═══ Task data ═══

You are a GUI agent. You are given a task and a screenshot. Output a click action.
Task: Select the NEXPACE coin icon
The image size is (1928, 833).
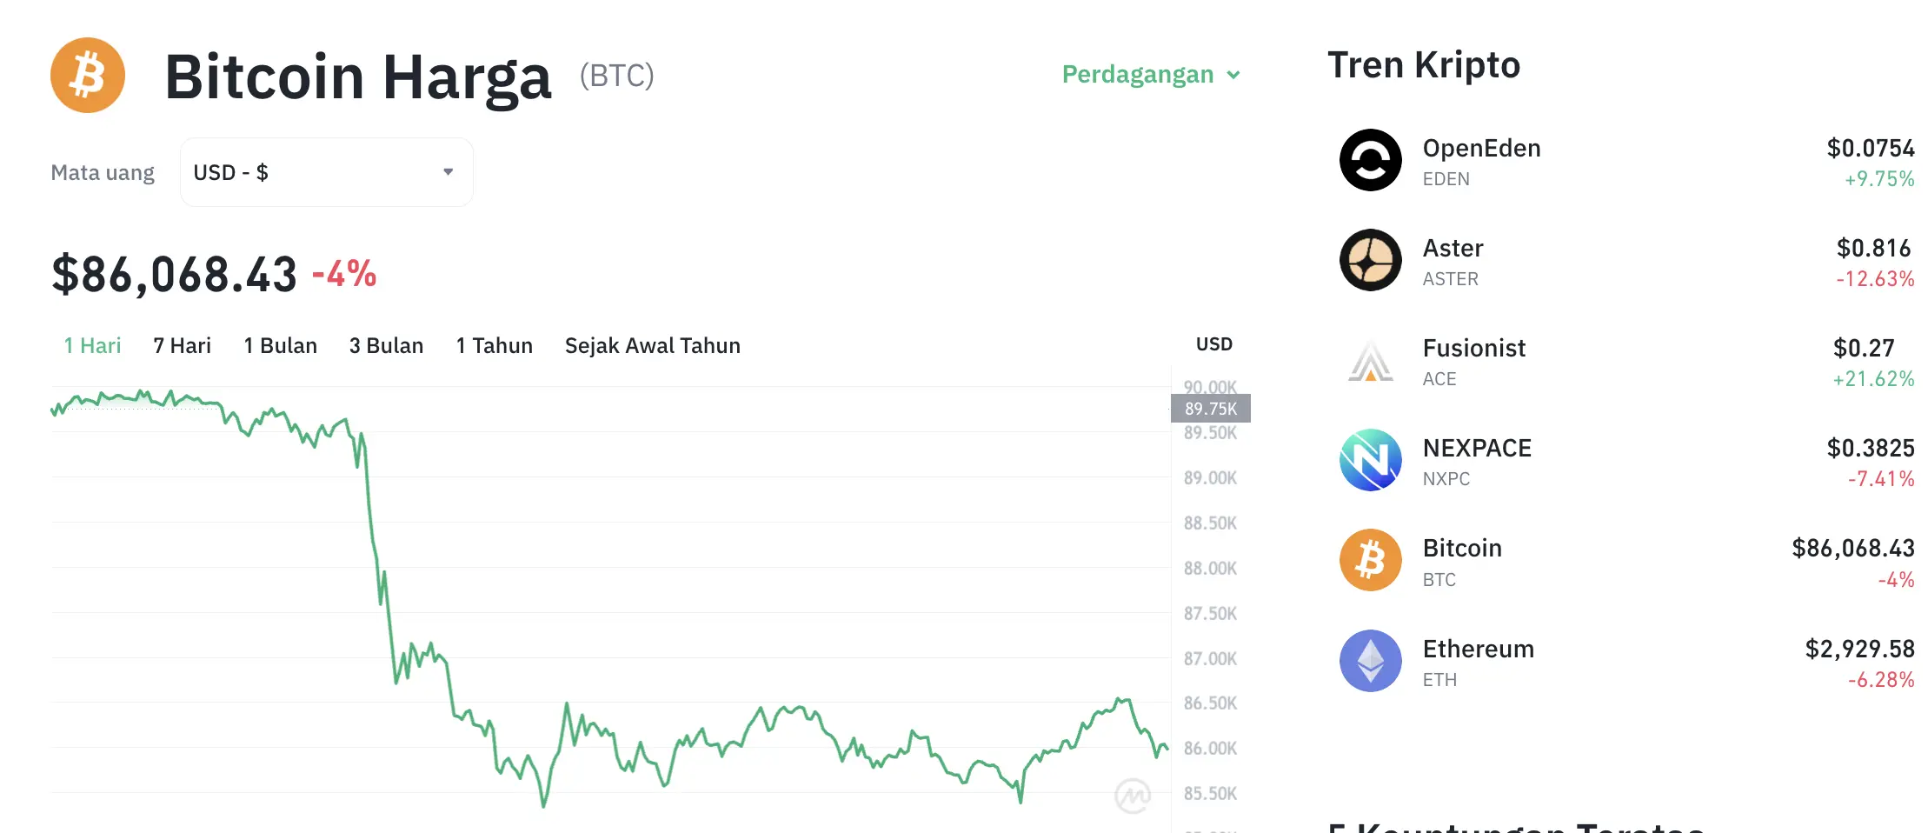click(1369, 460)
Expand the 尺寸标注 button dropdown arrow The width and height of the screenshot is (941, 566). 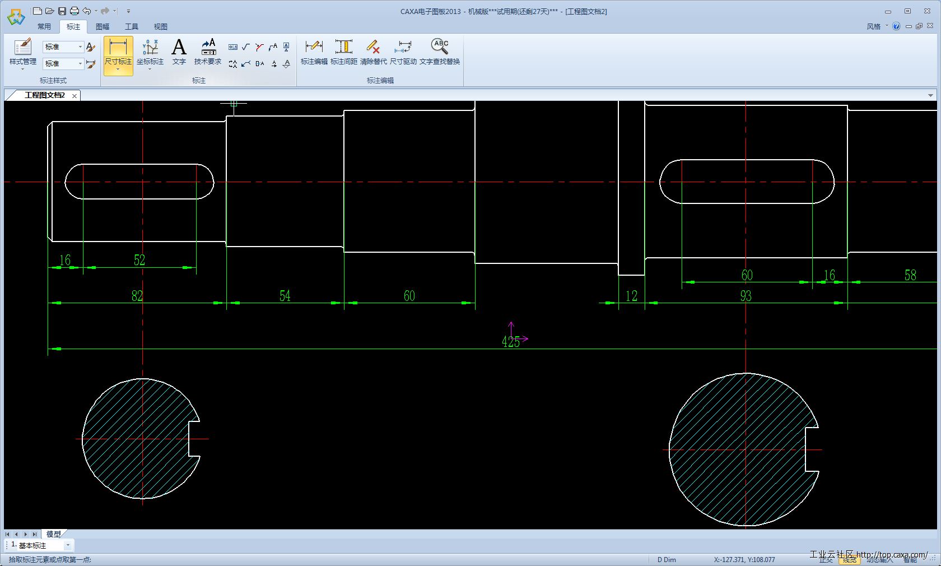pos(118,70)
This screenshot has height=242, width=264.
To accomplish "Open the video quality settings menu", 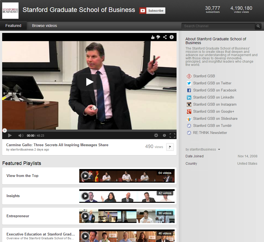I will click(156, 135).
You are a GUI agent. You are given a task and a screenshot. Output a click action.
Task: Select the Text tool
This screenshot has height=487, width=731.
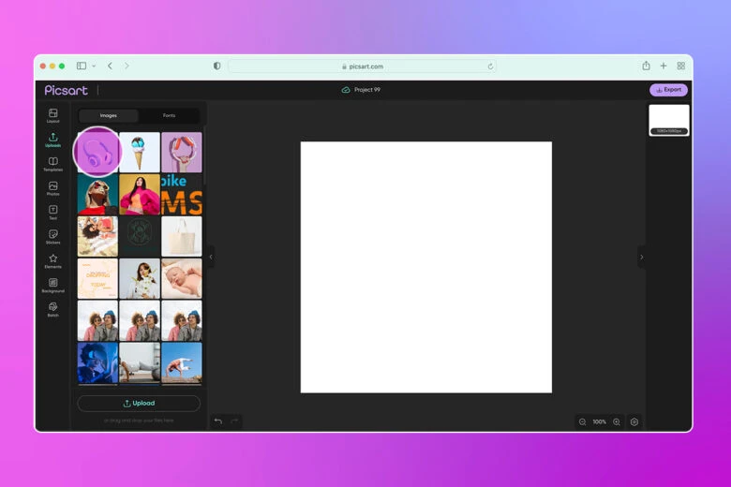point(53,213)
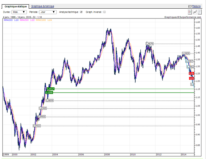Click the Réduire link

tap(196, 6)
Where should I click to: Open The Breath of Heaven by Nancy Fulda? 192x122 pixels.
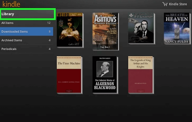[x=176, y=28]
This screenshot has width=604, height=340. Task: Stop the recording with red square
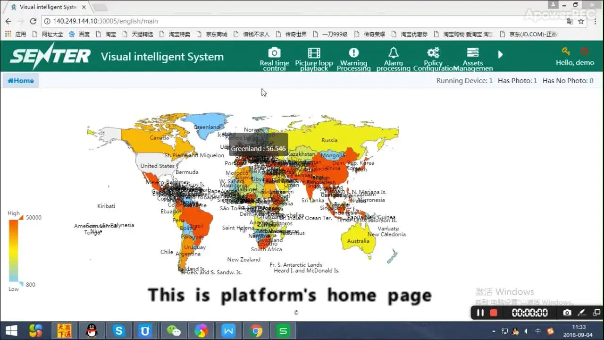point(494,313)
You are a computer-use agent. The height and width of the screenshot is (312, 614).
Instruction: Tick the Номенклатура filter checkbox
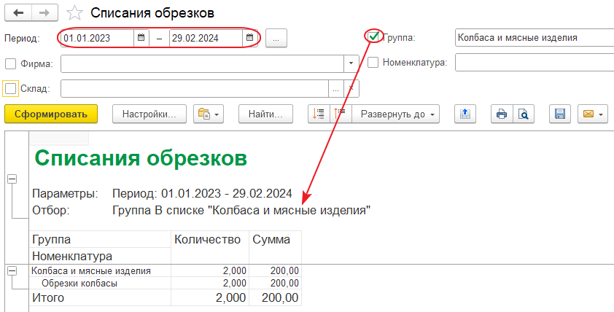coord(373,63)
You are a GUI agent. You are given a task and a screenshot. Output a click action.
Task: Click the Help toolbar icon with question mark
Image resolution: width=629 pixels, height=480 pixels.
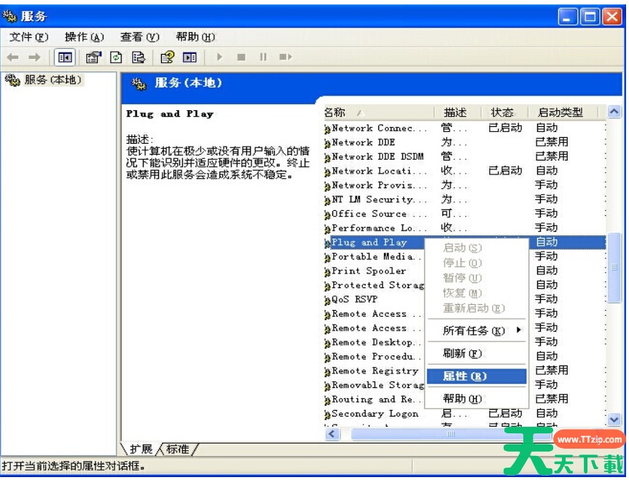pos(167,57)
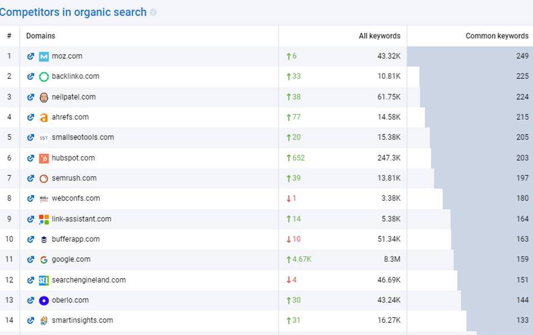
Task: Click the external link icon beside oberlo.com
Action: pos(31,300)
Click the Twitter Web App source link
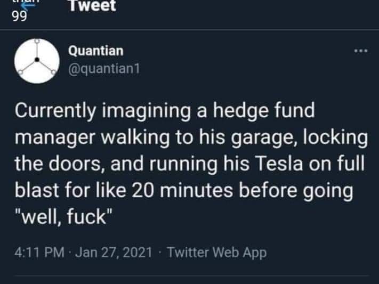 tap(216, 253)
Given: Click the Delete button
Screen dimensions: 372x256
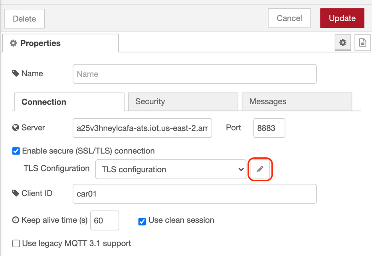Looking at the screenshot, I should click(x=24, y=18).
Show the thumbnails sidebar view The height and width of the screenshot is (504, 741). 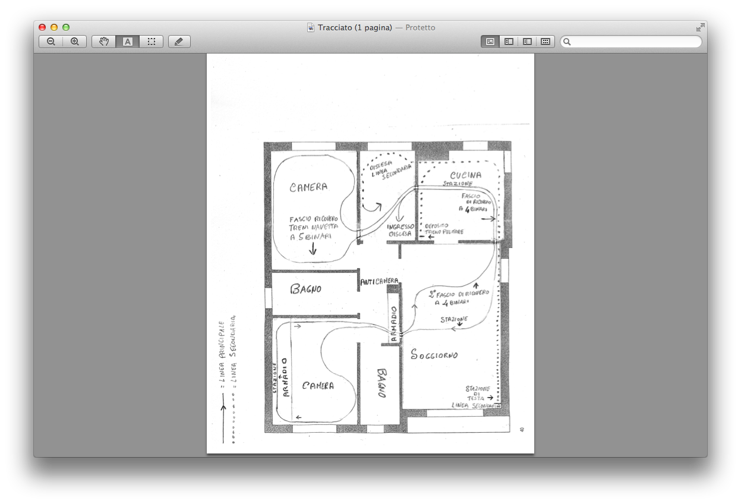point(509,42)
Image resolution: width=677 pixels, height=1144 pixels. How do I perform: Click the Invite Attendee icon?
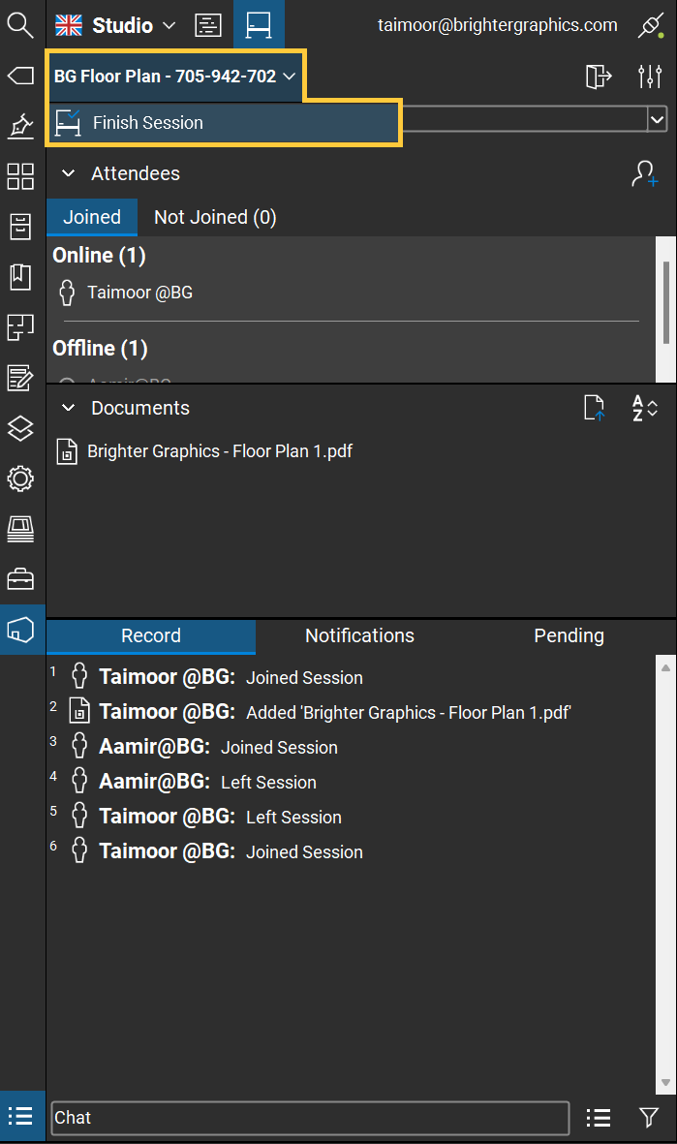click(645, 173)
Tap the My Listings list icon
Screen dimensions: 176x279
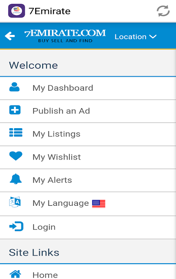point(16,133)
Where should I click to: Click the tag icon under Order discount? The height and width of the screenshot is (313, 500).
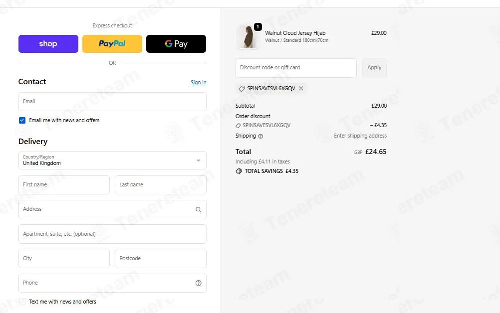[238, 126]
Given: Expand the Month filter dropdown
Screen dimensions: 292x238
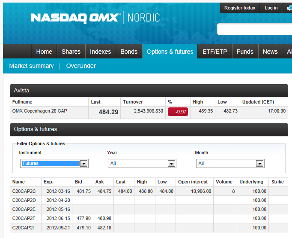Looking at the screenshot, I should [230, 163].
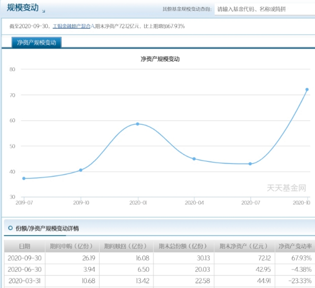Click the 2020-10 data point on chart

pos(307,89)
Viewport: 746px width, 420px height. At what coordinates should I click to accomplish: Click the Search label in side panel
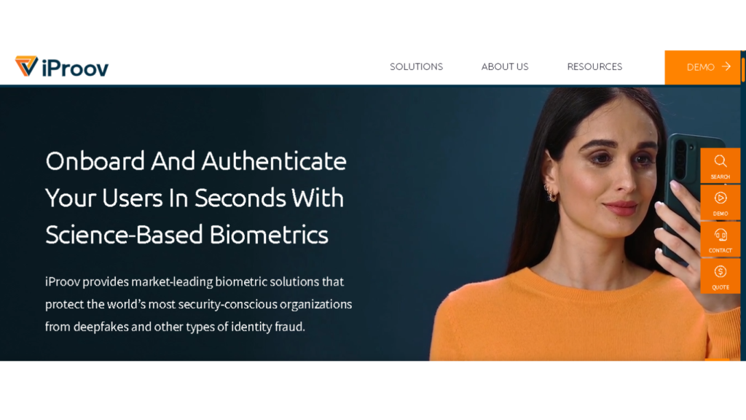721,176
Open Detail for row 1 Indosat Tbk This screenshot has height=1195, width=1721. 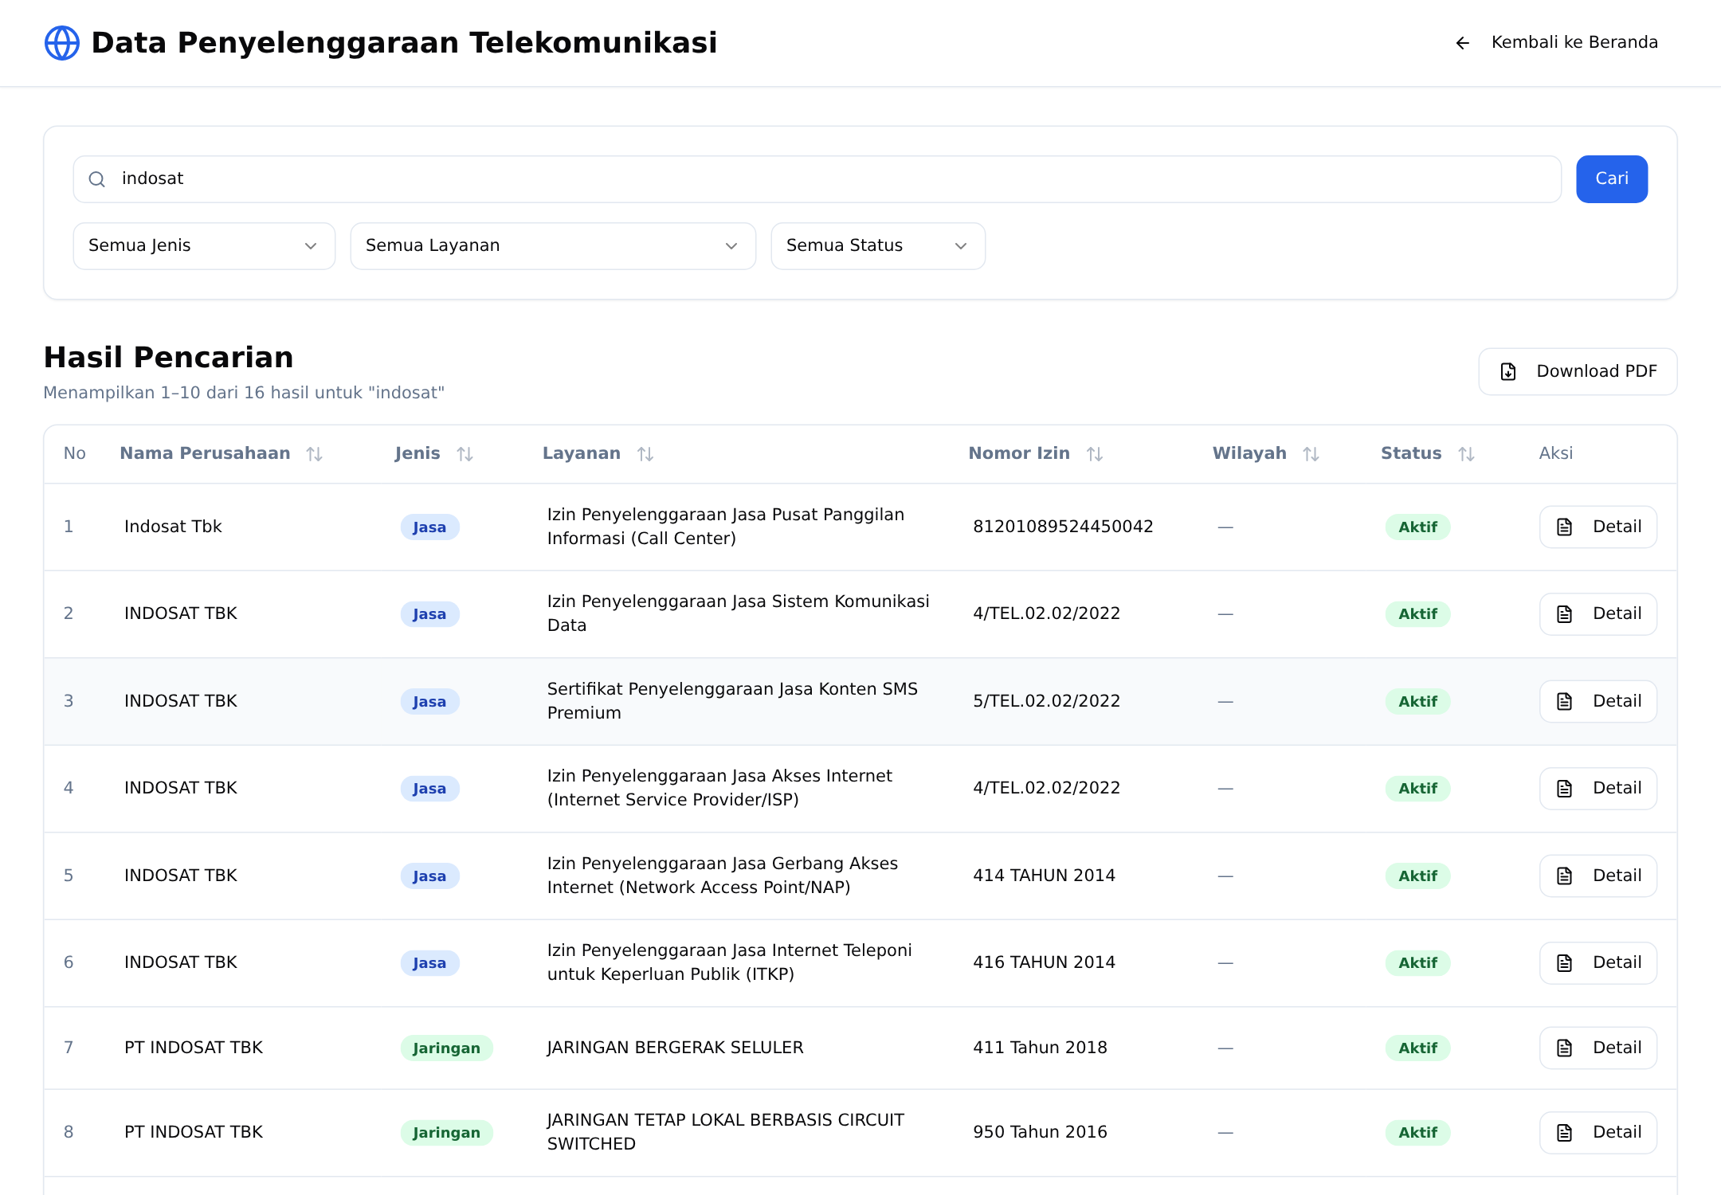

═══

Copy the records word for word, starting at the line that contains "Given: Expand the Month filter dropdown" and stopping after the last line of the records. Leave the pictures out of your copy.

[Result]:
Given: Expand the Month filter dropdown
Screen dimensions: 292x238
Looking at the screenshot, I should [230, 163].
Click the 2020-10 data point on chart

pos(307,89)
Viewport: 746px width, 420px height. At what coordinates should I click to accomplish: Click the Search label in side panel
721,176
Open Detail for row 1 Indosat Tbk This screenshot has height=1195, width=1721. 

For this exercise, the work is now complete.